Posté par Delphine SMAGGHE, le 02/11/2012
Catégorie : Stratégie environnementale
Tags : référents, ecoprogress, démarche, animation, réseau, environnement, défi, résultats, restaurants

référents, ecoprogress, démarche, animation, réseau, environnement, défi, résultats, restaurantsLes Régionales 2012, c’est une grande tournée dédiée aux référents gagnants de notre challenge interne : le Défi EcoProgress®. Inaugurée à Guyancourt le 23 octobre, elle s’achèvera à Toulouse le 20 décembre, en passant par Nantes, Lille, Nancy, Limoges, Grenoble, Marseille et Bordeaux... au total 9 rendez-vous organisés dans toute la France.

Pourquoi ces Régionales ? Pour féliciter, bien sûr, mais sourtout remercier les référents qui ont amené leur restaurant à se classer dans le Défi. Grâce à leurs efforts, 5 millions de kWh et 72 millions de litres d’eau ont été économisés. Ces résultats démontrent une implication que nous tenons à saluer. Car ce sont bien les référents qui rendent nos engagements possibles en la matière. Si notre dispositif a un sens, s’il donne des résultats, s’il est vivant, c’est grâce à celles et ceux qui, jour après jour, mobilisent les équipes, veillent à la bonne application des recommandations, assurent le suivi des consommations...
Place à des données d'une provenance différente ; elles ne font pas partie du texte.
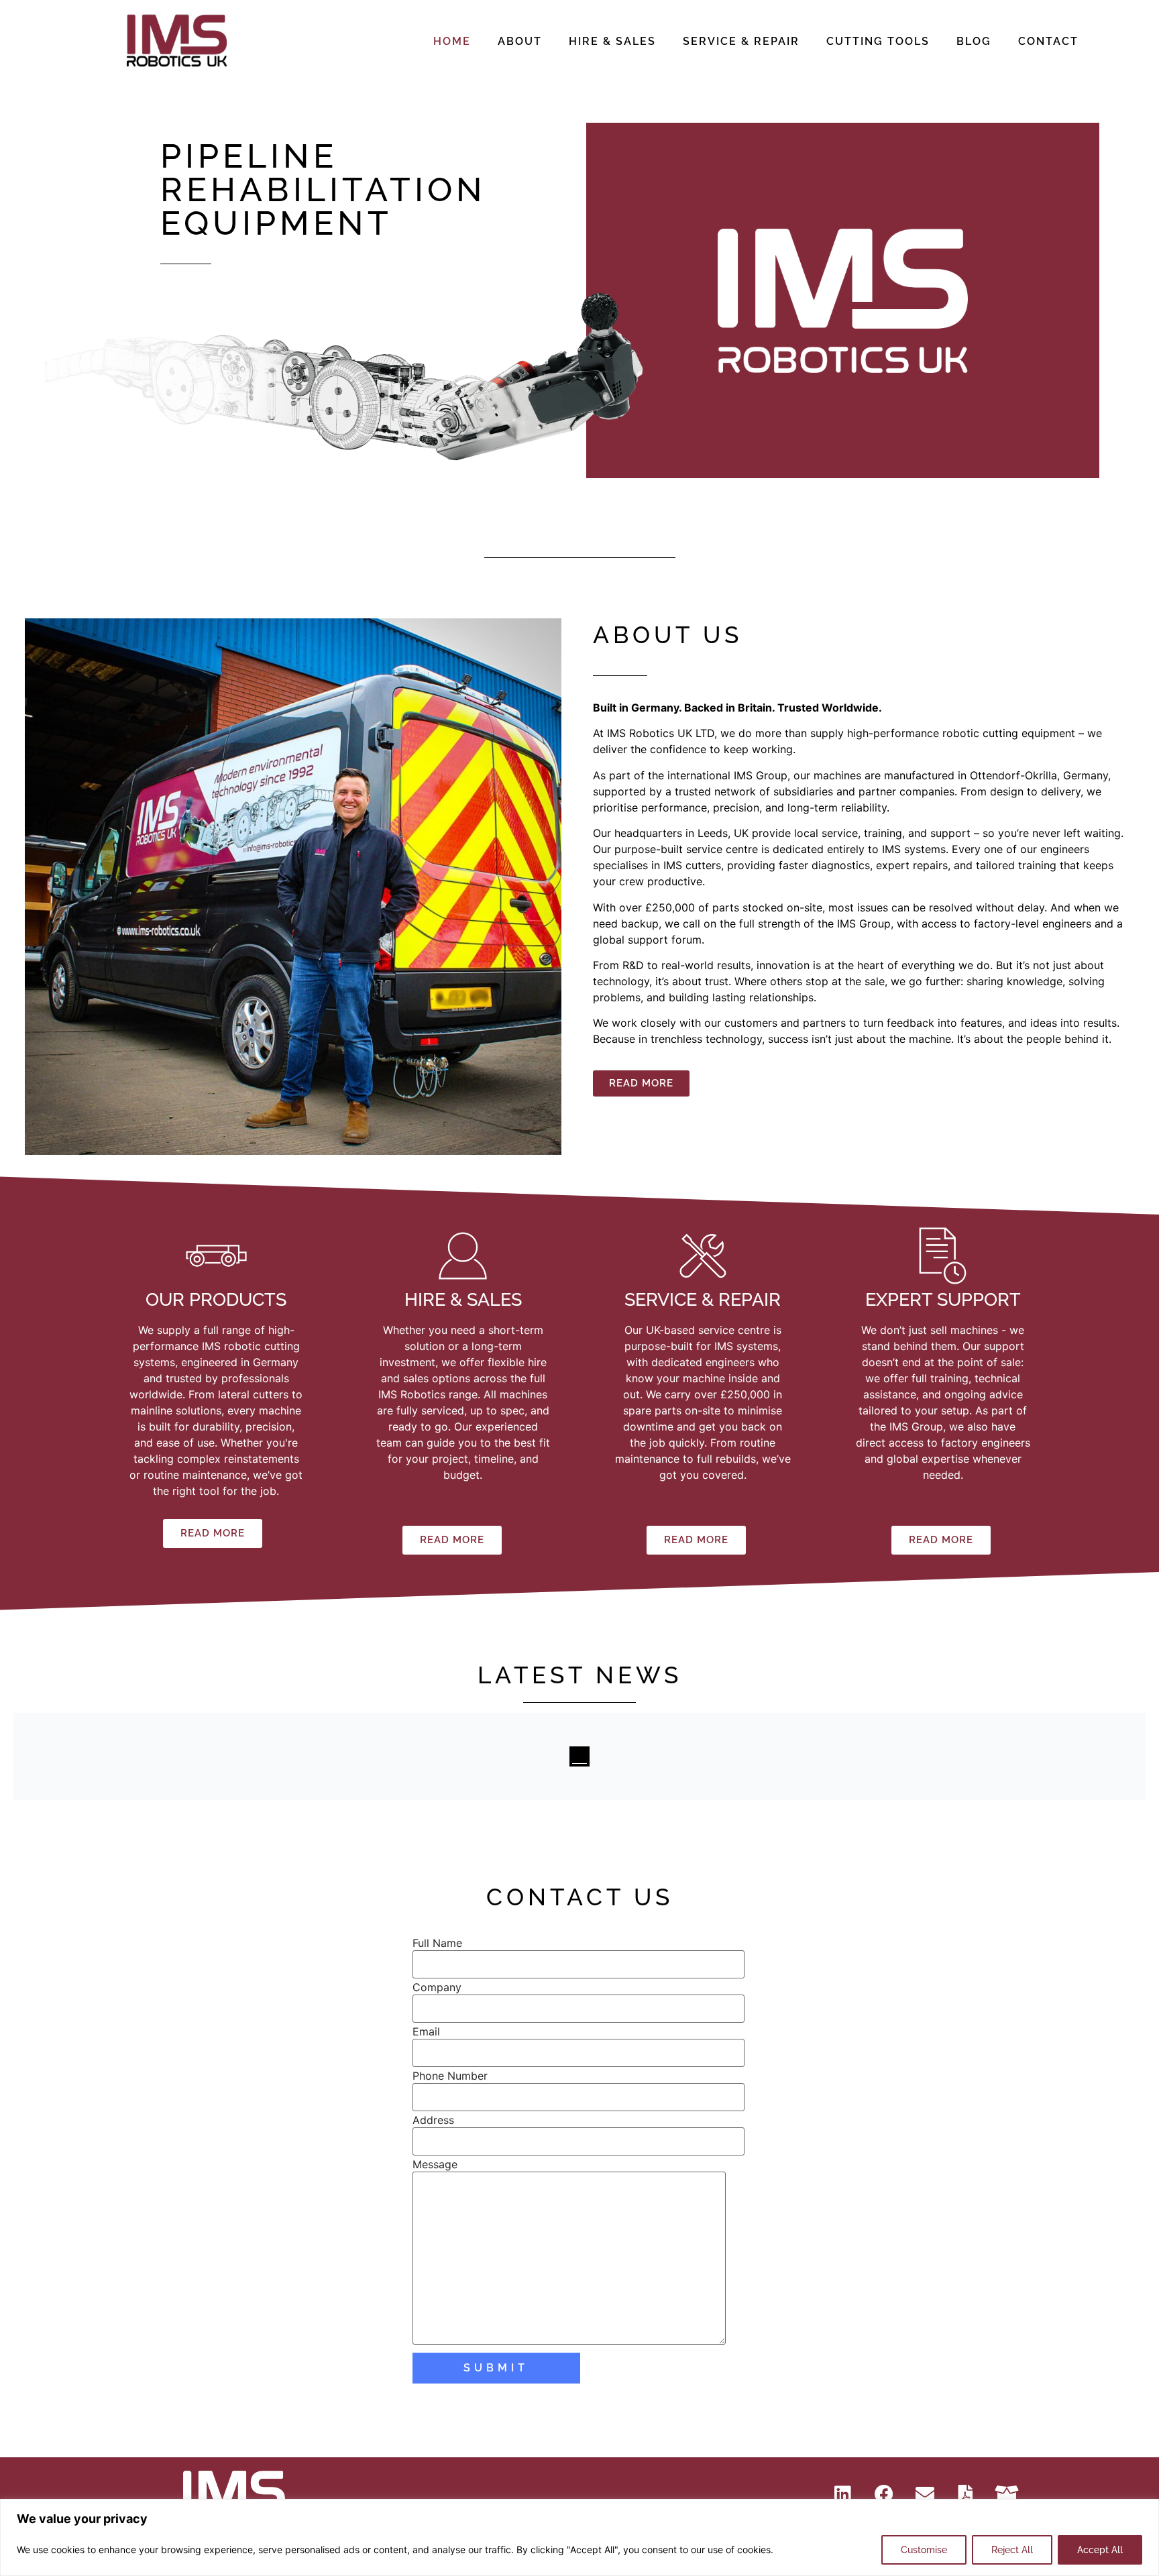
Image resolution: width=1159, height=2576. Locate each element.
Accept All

Cette tournée a pour vocation de donner un coup de projecteur sur les référents gagnants. L’équipe dédiée à EcoProgress® organise ces après-midi, où sont aussi présents les franchisés des restaurants concernés et les conseillers régionaux. Il y a bien sûr la remise des trophées et des cadeaux à chaque gagnant. Les trois niveaux, or, argent et bronze sont récompensés : le Défi étant plus difficile cette année, nous considérons qu’un classement, même au niveau bronze, demandait des efforts importants qui méritaient d’être valorisés. Le rendez-vous est aussi l’occasion de présenter l’ensemble de notre stratégie à nos référents, mais aussi de proposer des moments de discussion et de partage autour d’un buffet gourmand. Cette opportunité d’échanges entre les différents acteurs d’EcoProgress® est très appréciée.

Pour ceux qui ont manqué le début...

Nous avons mis en place dès 2008 un système de management environnemental pour accompagner et animer la transformation nécessaire des pratiques en restaurant. Il s’appuie sur un réseau de référents, qui sont véritablement la colonne vertébrale de l’action. Aujourd’hui la quasi-totalité de nos restaurants (96%) a identifié un référent. Les autres composantes du système : un logiciel, une dynamique d’animation et le Défi, conçu comme un challenge amical qui récompense chaque année les restaurants les plus actifs en matière d'environnement.